Problem a:
Answer these from the scale puzzle:
(i) How many seconds does the scale wait after being powered on before it triggers the TARE function?
(ii) In what unit are values displayed?
(iii) Which two functions may not be used?

───── Selected passage

# Weigh a scale with itself

Using nothing but a pocket scale and a flat surface such as a countertop, find the total mass of the scale, including the attached metal plate and the plastic tray/cover (left).

• If you press the TARE button, the scale's zero point will be set to whatever weight is currently on the scale.
• After using the TARE function, any weight placed on the scale will be displayed as a positive number and any weight removed from the scale will be displayed as a negative number.
• When you power on the scale with the ON/OFF button, it will wait for 3 seconds, then automatically trigger the TARE function.
• Values are displayed in grams.
• The scale's strain gauge is located between the metal plate and the body of the scale. The bar that the strain gauge is attached to has negligible mass.
• You may not use the UNIT or PCS functions.

• When sitting upright, the metal plate is the highest point on the scale. The metal plate does not come in contact with the plastic cover when the cover is on.

──────────
───── Materials provided

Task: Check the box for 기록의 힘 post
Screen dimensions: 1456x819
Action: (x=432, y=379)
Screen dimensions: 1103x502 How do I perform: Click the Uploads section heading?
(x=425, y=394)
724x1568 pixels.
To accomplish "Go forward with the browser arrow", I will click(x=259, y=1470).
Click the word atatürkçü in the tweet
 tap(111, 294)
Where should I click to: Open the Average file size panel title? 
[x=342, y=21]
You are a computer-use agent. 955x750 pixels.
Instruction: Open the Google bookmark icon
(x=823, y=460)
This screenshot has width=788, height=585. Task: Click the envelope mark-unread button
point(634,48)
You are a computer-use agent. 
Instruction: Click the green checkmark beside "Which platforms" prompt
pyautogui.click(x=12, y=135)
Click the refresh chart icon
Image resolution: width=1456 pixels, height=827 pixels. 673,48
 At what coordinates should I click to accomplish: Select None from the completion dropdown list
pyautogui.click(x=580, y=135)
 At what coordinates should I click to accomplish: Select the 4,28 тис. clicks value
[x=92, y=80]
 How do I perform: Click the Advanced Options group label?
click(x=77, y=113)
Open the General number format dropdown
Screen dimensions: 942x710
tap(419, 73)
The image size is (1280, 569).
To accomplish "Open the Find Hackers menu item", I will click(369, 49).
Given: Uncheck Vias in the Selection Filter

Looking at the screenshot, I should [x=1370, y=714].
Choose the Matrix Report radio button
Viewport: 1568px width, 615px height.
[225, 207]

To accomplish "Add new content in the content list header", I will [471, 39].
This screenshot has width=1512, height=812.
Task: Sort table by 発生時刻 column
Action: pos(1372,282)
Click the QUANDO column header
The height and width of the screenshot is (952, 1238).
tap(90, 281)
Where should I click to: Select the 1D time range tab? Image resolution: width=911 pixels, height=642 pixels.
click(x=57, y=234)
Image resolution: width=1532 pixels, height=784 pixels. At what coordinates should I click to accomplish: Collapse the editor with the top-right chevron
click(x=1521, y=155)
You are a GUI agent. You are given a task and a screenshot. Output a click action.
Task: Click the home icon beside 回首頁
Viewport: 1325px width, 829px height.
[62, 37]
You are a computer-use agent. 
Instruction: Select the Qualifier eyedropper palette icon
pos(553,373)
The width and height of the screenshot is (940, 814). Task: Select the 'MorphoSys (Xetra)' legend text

──────────

Problem b:
Rewrite the source data entries from the line with "Click the word atatürkçü in the tweet" up to and including the line with "(x=823, y=460)", swapping "Open" for "Launch" and leaving everything else intact.

Written answer a:
(i) 3 seconds
(ii) Grams
(iii) The UNIT and PCS functions

Written answer b:
Click the word atatürkçü in the tweet
 tap(111, 294)
Where should I click to: Launch the Average file size panel title? 
[x=342, y=21]
You are a computer-use agent. 955x750 pixels.
Instruction: Launch the Google bookmark icon
(x=823, y=460)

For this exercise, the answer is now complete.